Your videos make me happy
Your comment makes me happy! :)
Pretty much the message is to consider the "life cycle" of the product. During the whole life cycle of the product, i.e., conception through EOL, you typically find that 80% of the effort is done in post-production -> versioning to expand features, optimize speed, debugging and/or general maintenance. The remaining 20% is split 10% design, 5% planning and 5% testing. Yes, most of the time you'll be working in a team, so the amount of code per project per person is really not that much.
On the other hand, if you're coding by yourself, then the numbers typically flip -> 80% split between design, planning and testing. The remaining 20% will be complaining about all the features you want to add but can't due to the limited you have (forget about maintenance and testing, takes too much effort).
If you are the latter, better listen to Arjan!
Love this
Thank you, Casey, glad you like it!
This video was a gem! 👏🏻
Thanks man, glad you liked it!
Very good tips, especially about type hints at the end. I've used Iterable before, but never knew about Sized. A disadvantage of Sized is that less seasoned Python developers might find them confusing, so maybe it's a bit overkill in a project where the Python knowledge is lower. I think it's neat though.
Going from list to Iterable enlarges your options, but Iterables have a feeling that they are fundamentally "like lists" (think a tuple), so conceptually this does not differ very much. But going from a dict to Hashable will allow e.g., integers, which are conceptually very different from a hash map. I think that enlarging a type hint to objects that are conceptually very different from the original might make it more unclear what the function really needs the arguments for. Do you have any thoughts on this?
I really like your video.
Just one question about the second mistake. If we raise exception, then we have to handle it at every call to it. Is it the same as we return URI | bool which we have to handle the returned bool value?
Thanks!
Thank you! ❤️
Just a question about the third example.
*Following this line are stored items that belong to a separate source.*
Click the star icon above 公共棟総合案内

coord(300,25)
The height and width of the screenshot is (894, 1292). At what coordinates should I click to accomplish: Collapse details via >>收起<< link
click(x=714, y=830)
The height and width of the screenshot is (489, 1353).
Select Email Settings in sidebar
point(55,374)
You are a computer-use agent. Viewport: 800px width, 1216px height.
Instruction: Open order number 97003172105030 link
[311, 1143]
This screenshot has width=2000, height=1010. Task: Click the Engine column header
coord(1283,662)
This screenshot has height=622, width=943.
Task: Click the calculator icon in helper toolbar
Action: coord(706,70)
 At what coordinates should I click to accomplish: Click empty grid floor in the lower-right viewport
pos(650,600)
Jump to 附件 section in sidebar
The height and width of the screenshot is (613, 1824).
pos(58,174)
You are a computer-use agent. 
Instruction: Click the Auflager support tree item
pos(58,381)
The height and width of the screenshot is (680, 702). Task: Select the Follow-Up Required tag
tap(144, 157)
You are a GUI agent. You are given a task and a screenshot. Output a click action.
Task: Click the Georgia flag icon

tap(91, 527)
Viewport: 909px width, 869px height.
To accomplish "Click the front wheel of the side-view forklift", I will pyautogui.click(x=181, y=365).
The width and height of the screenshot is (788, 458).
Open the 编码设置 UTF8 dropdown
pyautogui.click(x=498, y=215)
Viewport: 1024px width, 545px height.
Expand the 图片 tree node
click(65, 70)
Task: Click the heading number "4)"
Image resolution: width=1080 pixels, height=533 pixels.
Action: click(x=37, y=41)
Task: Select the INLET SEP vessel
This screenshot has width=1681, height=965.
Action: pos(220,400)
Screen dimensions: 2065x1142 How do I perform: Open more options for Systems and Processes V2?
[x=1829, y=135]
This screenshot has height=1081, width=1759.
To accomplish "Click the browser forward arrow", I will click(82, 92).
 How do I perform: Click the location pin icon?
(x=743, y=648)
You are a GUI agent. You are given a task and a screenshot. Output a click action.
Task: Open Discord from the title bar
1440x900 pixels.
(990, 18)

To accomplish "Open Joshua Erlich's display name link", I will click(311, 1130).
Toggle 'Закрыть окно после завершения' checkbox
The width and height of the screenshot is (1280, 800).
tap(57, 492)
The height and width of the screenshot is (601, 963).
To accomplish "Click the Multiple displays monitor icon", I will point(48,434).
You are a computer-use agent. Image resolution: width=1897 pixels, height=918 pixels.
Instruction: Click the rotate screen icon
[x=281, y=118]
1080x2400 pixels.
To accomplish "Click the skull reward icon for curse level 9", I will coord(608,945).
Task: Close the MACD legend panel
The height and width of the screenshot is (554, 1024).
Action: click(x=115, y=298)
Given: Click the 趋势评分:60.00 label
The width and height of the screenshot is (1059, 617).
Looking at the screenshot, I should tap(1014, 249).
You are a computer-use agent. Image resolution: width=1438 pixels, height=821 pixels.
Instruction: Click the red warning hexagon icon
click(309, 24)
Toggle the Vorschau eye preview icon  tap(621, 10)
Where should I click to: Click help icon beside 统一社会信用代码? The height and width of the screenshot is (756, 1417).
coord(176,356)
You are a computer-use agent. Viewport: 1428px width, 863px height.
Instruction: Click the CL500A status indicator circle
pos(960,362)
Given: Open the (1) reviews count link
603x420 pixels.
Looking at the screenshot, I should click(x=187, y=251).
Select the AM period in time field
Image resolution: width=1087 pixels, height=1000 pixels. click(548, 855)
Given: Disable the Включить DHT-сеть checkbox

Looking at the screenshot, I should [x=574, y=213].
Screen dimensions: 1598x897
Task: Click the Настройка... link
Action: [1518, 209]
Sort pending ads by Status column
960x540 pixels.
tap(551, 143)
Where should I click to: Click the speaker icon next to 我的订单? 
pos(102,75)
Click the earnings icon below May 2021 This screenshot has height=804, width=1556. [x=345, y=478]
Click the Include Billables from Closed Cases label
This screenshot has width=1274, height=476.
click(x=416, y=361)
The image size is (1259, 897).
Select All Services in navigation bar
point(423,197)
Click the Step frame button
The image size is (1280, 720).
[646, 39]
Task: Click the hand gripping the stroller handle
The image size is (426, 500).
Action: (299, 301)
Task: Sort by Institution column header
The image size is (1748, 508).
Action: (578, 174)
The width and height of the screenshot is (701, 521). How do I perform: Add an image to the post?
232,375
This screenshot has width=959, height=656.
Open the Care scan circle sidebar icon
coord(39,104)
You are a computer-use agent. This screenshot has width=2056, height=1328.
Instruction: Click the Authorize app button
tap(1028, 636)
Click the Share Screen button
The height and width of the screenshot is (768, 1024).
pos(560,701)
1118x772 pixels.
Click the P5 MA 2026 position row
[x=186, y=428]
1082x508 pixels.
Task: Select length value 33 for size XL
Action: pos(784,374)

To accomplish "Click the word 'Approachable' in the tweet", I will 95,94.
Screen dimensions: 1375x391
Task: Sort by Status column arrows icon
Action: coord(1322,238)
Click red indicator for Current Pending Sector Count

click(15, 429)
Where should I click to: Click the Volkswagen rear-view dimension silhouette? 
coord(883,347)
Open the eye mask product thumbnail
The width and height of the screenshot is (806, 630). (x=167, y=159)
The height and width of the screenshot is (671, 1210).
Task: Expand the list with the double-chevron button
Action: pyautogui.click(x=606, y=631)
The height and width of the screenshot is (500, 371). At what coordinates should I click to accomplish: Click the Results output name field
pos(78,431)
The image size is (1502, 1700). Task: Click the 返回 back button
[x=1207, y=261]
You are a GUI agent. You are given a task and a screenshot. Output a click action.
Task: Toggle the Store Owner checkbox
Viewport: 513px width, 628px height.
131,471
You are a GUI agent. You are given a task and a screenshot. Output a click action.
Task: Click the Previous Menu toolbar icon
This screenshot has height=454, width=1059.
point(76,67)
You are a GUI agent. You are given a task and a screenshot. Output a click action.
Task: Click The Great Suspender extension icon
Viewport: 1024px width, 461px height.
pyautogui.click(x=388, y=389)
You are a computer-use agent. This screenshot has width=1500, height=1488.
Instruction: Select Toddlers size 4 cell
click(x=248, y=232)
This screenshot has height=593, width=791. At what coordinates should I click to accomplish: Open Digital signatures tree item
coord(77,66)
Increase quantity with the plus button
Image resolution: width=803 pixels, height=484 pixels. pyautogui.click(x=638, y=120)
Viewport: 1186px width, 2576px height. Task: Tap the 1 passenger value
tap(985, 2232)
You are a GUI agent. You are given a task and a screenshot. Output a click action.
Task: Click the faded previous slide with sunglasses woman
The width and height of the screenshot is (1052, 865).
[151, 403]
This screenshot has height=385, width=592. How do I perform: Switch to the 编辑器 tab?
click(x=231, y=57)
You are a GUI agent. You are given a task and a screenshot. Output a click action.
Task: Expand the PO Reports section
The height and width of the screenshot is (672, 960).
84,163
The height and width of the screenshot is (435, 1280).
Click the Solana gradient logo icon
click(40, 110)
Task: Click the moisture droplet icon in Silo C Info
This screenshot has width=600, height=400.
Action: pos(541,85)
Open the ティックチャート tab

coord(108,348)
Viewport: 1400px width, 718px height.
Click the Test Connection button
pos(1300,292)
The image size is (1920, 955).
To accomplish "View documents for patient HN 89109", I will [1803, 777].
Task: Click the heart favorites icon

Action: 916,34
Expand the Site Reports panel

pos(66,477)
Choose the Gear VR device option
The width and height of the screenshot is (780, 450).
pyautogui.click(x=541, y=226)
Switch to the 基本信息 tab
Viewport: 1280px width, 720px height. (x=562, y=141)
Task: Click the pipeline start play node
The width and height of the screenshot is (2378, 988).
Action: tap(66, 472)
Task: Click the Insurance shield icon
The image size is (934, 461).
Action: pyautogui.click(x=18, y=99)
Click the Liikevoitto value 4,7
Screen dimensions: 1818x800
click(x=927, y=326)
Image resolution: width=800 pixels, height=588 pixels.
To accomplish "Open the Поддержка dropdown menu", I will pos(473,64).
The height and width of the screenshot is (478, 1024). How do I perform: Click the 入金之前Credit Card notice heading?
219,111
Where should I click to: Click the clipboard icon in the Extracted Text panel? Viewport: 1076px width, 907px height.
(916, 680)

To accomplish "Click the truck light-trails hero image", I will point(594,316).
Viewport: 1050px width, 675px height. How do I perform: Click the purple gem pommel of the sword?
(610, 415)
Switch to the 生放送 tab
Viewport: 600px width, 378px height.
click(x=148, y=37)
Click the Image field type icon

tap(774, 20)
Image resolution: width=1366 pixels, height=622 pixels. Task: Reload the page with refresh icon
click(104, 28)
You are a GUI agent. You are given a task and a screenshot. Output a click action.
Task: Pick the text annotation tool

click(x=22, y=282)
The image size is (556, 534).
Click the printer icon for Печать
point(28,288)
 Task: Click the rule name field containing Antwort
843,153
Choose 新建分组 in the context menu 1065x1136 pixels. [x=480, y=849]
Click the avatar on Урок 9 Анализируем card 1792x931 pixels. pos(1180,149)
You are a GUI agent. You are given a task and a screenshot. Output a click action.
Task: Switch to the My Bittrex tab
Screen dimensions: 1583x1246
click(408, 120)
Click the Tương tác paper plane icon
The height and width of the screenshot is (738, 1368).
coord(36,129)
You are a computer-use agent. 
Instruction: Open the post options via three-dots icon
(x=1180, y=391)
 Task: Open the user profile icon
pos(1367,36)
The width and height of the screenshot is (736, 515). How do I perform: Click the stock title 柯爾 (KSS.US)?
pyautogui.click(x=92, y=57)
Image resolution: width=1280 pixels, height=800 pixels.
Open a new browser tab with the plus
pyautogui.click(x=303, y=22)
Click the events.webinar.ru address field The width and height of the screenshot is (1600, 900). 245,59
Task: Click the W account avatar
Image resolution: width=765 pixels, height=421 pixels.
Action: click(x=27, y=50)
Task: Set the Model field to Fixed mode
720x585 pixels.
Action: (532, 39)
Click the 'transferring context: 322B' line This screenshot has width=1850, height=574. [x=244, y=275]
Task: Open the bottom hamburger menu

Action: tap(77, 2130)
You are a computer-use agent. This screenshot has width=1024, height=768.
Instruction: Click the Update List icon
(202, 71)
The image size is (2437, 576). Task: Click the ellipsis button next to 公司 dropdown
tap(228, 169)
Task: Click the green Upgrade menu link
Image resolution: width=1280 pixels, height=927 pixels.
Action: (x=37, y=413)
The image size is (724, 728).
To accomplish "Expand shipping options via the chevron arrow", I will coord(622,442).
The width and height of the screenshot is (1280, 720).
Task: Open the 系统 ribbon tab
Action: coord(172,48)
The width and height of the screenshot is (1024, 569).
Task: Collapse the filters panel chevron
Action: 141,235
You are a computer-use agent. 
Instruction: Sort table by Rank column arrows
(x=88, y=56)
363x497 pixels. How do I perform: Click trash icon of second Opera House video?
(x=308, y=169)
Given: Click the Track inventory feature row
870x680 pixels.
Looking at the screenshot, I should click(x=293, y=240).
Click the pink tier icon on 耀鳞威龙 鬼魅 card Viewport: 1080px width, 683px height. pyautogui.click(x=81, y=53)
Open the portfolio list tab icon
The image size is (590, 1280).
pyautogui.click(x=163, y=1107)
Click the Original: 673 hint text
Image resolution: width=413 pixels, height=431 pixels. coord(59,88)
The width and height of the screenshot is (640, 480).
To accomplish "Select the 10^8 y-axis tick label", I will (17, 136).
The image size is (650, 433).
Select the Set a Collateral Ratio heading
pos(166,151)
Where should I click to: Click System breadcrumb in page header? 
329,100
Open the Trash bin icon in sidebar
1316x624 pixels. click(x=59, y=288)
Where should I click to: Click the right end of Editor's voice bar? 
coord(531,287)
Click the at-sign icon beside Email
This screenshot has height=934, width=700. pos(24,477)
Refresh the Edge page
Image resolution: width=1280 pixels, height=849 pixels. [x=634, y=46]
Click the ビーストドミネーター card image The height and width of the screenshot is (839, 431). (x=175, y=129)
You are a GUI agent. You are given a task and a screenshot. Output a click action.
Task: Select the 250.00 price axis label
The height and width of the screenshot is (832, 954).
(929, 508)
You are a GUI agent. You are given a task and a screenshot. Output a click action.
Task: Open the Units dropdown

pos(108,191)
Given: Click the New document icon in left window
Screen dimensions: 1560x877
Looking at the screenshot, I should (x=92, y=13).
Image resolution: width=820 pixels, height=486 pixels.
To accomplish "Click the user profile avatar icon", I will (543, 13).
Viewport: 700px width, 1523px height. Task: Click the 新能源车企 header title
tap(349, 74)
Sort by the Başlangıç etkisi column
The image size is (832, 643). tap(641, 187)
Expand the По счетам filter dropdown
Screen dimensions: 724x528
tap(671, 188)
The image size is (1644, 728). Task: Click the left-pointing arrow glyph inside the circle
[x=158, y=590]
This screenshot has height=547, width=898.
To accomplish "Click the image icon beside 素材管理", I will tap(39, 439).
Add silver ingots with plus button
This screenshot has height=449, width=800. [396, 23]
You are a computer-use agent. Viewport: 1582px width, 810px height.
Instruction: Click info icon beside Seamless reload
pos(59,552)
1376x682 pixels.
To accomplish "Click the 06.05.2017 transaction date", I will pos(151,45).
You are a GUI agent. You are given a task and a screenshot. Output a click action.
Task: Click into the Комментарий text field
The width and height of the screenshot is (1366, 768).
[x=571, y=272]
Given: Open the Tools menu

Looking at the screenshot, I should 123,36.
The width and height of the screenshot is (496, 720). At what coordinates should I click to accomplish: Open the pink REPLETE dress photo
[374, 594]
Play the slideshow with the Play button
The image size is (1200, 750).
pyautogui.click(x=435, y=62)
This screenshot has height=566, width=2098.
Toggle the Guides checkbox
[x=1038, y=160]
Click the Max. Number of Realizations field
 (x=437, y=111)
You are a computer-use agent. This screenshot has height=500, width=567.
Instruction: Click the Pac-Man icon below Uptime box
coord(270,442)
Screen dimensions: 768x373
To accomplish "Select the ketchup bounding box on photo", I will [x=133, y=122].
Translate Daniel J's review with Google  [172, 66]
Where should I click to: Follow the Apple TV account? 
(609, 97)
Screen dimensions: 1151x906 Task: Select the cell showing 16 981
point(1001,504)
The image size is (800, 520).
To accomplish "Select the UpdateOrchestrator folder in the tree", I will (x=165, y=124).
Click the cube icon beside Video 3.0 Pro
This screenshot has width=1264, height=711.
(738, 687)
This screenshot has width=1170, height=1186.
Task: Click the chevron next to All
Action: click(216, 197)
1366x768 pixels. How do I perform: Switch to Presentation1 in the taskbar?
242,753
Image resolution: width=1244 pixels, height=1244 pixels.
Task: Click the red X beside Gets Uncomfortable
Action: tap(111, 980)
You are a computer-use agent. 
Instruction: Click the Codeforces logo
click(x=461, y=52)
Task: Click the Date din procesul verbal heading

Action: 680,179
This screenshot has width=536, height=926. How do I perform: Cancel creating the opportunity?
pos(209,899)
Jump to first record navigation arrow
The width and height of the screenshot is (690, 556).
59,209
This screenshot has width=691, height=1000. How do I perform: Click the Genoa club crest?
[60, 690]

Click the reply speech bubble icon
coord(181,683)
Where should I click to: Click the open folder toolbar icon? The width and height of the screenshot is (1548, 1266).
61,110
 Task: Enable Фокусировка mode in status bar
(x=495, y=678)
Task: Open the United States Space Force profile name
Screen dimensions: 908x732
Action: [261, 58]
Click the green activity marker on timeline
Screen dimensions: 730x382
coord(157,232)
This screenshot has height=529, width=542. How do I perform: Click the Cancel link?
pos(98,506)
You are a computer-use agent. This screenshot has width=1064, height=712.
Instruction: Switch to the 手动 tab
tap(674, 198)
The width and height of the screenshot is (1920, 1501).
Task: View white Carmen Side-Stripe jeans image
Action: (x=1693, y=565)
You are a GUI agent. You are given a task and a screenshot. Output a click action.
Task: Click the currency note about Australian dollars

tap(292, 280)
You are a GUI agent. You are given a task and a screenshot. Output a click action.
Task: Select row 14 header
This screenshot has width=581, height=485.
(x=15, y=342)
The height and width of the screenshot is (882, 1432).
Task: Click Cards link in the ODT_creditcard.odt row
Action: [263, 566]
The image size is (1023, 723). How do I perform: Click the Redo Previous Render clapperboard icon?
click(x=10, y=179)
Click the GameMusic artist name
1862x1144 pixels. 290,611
We annotate the return type as list[int] a.k.a. the actual python list type. Now my question: which is considered best practice? to use list[int] or List[int], where uppercase List is imported from typing? Could not find a PEP for it.
Very nice!!
Thanks!
I tink some of the type stuff comes down to YAGNI, but if really depends on your specificscenario.
I always read the type: "List[str]" like "Iterable[str]".
actually never used sized, but used iterable before.
Nice neon!
Thank you! 😎
Hmm, doesn't going to the effort of being more generic than might be required at the time the code is first written go against the YAGNI principle a little bit?
Maybe we should wait until we actually need/want to support more generic types?
Absolutely! I think spending some time on making the types more generic mostly makes sense if the code is not for your own internal use but for others.
can u tell name of extension for importing anything to my code in vscode?
For mistake 2, I'd prefer to have a bland util function which converts int/str/bytes to str. It could be used anywhere in the codebase and easily tested since the usecase is narrow and clearcut. Then you can just call that on the input and hand the output to the original function which now only takes str and only need to be tested for that.
In your Iterable example, wouldn’t the Iterator type be more appropriate? Trying to wrap my head around the difference between the two, but it seems like you’re not guaranteed to be able to iterate over an Iterable, as you’d have to call iter() on them first? Of course, most Iterables are also Iterators.
Hi Arjan!
In VSCode you can use CTRL+D/CMD+D for replacing a recurring sequence of characters. At 4:07 this would have saved you quite a lot of keystrokes :)
Just select the code you want to replace (location.geolocation[0]) and hit CTRL+D/CMD+D one time per extra cursor you want. You can then simply type geolocation to replace the code in all places at the same time.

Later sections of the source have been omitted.